Moreover, hypopituitarism due to an empty sella is considered as a rare disorder, whose etiology is usually difficult to prove [7]. Normally, it has an insidiously development, with unspecific symptoms, which often delays the diagnosis [7].

Furthermore, hyponatremia as the presenting manifestation of empty sella syndrome is rare. Our hypothesis is that hyponatremia was the presenting manifestation of empty sella syndrome and the overly rapid correction of chronic hyponatremia which caused central pontine myelinolysis. Another possibility is that empty sella and CPM in our case are not linked, and this is more like to be a coincidence.

An exploration of the pituitary was not done. The patient was lost from sight and explorations could not be performed.

To the present day, there is no specific treatment for myelinolysis. Preliminary data from animal studies have suggested that reducing the serum sodium in the initial hours and days after rapid correction may be beneficial [8]. Treatment is supportive and aims to prevent complications such as deep vein thrombosis and aspiration pneumonia [9].

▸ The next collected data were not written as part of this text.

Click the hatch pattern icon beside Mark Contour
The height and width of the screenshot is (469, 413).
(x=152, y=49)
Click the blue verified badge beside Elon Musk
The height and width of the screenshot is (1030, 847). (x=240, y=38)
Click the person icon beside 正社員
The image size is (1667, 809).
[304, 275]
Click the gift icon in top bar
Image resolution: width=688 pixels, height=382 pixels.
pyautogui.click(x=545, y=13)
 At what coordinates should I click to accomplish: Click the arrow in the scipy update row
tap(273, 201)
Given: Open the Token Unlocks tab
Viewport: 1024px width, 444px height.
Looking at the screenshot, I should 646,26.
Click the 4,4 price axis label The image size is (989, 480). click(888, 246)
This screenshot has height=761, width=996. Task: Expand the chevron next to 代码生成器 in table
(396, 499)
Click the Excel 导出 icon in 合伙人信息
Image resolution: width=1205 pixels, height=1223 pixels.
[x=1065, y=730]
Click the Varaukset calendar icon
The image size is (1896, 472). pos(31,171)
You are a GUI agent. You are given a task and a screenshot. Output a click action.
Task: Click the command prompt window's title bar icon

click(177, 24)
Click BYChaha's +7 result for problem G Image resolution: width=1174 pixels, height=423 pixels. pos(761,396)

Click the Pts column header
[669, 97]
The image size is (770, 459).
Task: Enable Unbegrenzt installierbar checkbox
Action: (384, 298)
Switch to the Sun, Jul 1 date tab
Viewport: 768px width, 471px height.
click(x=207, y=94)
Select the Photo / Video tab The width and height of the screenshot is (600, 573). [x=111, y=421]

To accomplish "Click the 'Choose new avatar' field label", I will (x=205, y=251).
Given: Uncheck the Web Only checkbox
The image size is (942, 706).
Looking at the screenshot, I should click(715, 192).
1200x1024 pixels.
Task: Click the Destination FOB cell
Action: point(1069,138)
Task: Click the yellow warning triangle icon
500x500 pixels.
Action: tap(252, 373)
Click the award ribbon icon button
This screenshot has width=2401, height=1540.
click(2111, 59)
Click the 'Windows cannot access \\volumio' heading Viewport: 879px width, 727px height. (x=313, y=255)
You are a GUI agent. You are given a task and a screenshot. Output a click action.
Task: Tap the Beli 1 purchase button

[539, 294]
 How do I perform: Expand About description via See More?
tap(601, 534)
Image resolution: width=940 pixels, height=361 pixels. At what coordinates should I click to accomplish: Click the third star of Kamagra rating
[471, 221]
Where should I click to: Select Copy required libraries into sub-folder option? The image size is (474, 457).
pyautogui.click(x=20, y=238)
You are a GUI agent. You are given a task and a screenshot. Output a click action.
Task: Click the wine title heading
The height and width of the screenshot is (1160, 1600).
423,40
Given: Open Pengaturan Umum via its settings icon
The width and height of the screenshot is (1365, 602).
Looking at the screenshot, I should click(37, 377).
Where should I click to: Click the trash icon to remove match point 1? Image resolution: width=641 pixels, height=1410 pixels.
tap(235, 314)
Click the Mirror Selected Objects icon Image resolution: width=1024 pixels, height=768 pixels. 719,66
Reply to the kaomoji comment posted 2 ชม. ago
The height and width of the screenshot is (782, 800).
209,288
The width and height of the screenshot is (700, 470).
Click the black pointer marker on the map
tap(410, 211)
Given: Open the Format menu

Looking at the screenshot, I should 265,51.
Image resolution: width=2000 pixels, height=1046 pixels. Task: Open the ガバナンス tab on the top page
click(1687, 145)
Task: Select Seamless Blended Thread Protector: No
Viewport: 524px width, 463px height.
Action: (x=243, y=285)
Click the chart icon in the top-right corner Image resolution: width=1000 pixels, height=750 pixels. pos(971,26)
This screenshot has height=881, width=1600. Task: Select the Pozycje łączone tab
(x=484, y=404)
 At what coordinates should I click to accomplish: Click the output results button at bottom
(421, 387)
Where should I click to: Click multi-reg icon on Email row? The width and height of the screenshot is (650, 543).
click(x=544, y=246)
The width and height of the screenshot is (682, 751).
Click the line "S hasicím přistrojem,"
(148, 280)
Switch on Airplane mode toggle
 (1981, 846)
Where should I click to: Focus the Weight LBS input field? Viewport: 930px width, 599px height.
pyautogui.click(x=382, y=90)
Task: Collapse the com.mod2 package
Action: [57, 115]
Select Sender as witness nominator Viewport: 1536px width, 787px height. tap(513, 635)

Through this case, empty sella and CPM have been reported in the same images which have not been reported in the literature until this day. The main purpose is to avoid diagnostic delay or therapeutic issues.

Conclusion

In conclusion, the best treatment for CPM is the prevention and the early diagnosis. It is important to underline that sodium concentration should be well monitored and fluids and electrolytes titrated carefully. The main purpose if to reduce the chance of involuntary overcorrection in patients with hyponatremia. This case illustrates images of a patient presenting CPM associated to intrasellar arachnoidocele. Hyponatremia in our patient could be the consequence of the intrasellar arachnoidocele and the overly rapid correction of this chronic hyponatremia caused CPM, or it is an accidental phenomenon where we found both lesions. Practitioners should be aware of the possibility of having these both lesions and know how to manage it.